TASK REQUIREMENTS:
Each line below should be restated word for word.

PROVIDED RECORDS:

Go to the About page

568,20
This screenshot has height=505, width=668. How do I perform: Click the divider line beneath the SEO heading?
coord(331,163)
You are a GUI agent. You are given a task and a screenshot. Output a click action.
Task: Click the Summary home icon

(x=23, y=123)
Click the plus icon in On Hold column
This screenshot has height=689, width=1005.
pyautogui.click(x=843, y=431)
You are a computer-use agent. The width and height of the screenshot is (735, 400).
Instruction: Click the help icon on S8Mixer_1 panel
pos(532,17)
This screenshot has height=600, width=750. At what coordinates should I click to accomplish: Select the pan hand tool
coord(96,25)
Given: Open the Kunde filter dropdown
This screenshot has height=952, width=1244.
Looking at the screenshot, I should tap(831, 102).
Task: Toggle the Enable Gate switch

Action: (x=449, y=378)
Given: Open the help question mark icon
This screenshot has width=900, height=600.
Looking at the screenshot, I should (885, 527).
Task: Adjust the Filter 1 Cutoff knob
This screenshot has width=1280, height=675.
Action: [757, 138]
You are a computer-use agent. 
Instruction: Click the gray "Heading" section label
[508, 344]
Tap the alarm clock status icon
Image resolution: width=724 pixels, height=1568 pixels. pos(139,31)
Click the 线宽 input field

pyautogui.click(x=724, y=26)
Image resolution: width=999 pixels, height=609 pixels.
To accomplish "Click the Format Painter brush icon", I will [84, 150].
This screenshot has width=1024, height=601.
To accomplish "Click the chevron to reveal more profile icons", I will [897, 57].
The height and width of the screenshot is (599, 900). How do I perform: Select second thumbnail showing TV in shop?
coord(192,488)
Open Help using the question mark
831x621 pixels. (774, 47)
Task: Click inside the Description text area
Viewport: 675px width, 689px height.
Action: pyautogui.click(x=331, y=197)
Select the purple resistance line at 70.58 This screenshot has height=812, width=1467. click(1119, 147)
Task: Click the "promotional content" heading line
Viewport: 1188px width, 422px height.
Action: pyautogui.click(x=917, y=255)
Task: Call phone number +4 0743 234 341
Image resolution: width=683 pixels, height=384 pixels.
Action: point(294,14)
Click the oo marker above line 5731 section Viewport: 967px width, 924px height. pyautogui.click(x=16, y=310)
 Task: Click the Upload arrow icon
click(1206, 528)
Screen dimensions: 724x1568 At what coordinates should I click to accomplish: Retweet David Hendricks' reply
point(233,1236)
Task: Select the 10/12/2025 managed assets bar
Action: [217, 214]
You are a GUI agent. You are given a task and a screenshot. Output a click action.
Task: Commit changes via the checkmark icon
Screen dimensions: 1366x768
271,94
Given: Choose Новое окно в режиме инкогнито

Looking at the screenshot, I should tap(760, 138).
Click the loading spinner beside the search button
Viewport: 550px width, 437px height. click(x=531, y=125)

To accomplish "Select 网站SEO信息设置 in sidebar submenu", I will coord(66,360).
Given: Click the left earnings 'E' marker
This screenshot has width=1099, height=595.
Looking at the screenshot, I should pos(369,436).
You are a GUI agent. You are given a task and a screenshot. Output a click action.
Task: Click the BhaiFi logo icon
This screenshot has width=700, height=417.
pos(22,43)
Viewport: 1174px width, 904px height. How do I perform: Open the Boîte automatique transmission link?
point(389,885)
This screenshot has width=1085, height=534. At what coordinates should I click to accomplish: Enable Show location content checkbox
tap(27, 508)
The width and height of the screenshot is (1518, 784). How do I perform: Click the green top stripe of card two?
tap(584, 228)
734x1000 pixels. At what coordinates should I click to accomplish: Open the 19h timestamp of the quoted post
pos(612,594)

ANSWER SPACE:
Go to the About page

568,20
This screenshot has height=505, width=668. How do I perform: Click the divider line beneath the SEO heading?
coord(331,163)
You are a GUI agent. You are given a task and a screenshot. Output a click action.
Task: Click the Summary home icon

(x=23, y=123)
Click the plus icon in On Hold column
This screenshot has height=689, width=1005.
pyautogui.click(x=843, y=431)
You are a computer-use agent. The width and height of the screenshot is (735, 400).
Instruction: Click the help icon on S8Mixer_1 panel
pos(532,17)
This screenshot has height=600, width=750. At what coordinates should I click to accomplish: Select the pan hand tool
coord(96,25)
Given: Open the Kunde filter dropdown
This screenshot has height=952, width=1244.
Looking at the screenshot, I should tap(831, 102).
Task: Toggle the Enable Gate switch

Action: (x=449, y=378)
Given: Open the help question mark icon
This screenshot has width=900, height=600.
Looking at the screenshot, I should (885, 527).
Task: Adjust the Filter 1 Cutoff knob
This screenshot has width=1280, height=675.
Action: [757, 138]
You are a computer-use agent. 
Instruction: Click the gray "Heading" section label
[508, 344]
Tap the alarm clock status icon
Image resolution: width=724 pixels, height=1568 pixels. pos(139,31)
Click the 线宽 input field

pyautogui.click(x=724, y=26)
Image resolution: width=999 pixels, height=609 pixels.
To accomplish "Click the Format Painter brush icon", I will [84, 150].
This screenshot has width=1024, height=601.
To accomplish "Click the chevron to reveal more profile icons", I will [897, 57].
The height and width of the screenshot is (599, 900). How do I perform: Select second thumbnail showing TV in shop?
coord(192,488)
Open Help using the question mark
831x621 pixels. (774, 47)
Task: Click inside the Description text area
Viewport: 675px width, 689px height.
Action: pyautogui.click(x=331, y=197)
Select the purple resistance line at 70.58 This screenshot has height=812, width=1467. click(1119, 147)
Task: Click the "promotional content" heading line
Viewport: 1188px width, 422px height.
Action: pyautogui.click(x=917, y=255)
Task: Call phone number +4 0743 234 341
Image resolution: width=683 pixels, height=384 pixels.
Action: point(294,14)
Click the oo marker above line 5731 section Viewport: 967px width, 924px height. pyautogui.click(x=16, y=310)
 Task: Click the Upload arrow icon
click(1206, 528)
Screen dimensions: 724x1568 At what coordinates should I click to accomplish: Retweet David Hendricks' reply
point(233,1236)
Task: Select the 10/12/2025 managed assets bar
Action: [217, 214]
You are a GUI agent. You are given a task and a screenshot. Output a click action.
Task: Commit changes via the checkmark icon
Screen dimensions: 1366x768
271,94
Given: Choose Новое окно в режиме инкогнито

Looking at the screenshot, I should tap(760, 138).
Click the loading spinner beside the search button
Viewport: 550px width, 437px height. click(x=531, y=125)

To accomplish "Select 网站SEO信息设置 in sidebar submenu", I will coord(66,360).
Given: Click the left earnings 'E' marker
This screenshot has width=1099, height=595.
Looking at the screenshot, I should pos(369,436).
You are a GUI agent. You are given a task and a screenshot. Output a click action.
Task: Click the BhaiFi logo icon
This screenshot has width=700, height=417.
pos(22,43)
Viewport: 1174px width, 904px height. How do I perform: Open the Boîte automatique transmission link?
point(389,885)
This screenshot has width=1085, height=534. At what coordinates should I click to accomplish: Enable Show location content checkbox
tap(27, 508)
The width and height of the screenshot is (1518, 784). How do I perform: Click the green top stripe of card two?
tap(584, 228)
734x1000 pixels. At what coordinates should I click to accomplish: Open the 19h timestamp of the quoted post
pos(612,594)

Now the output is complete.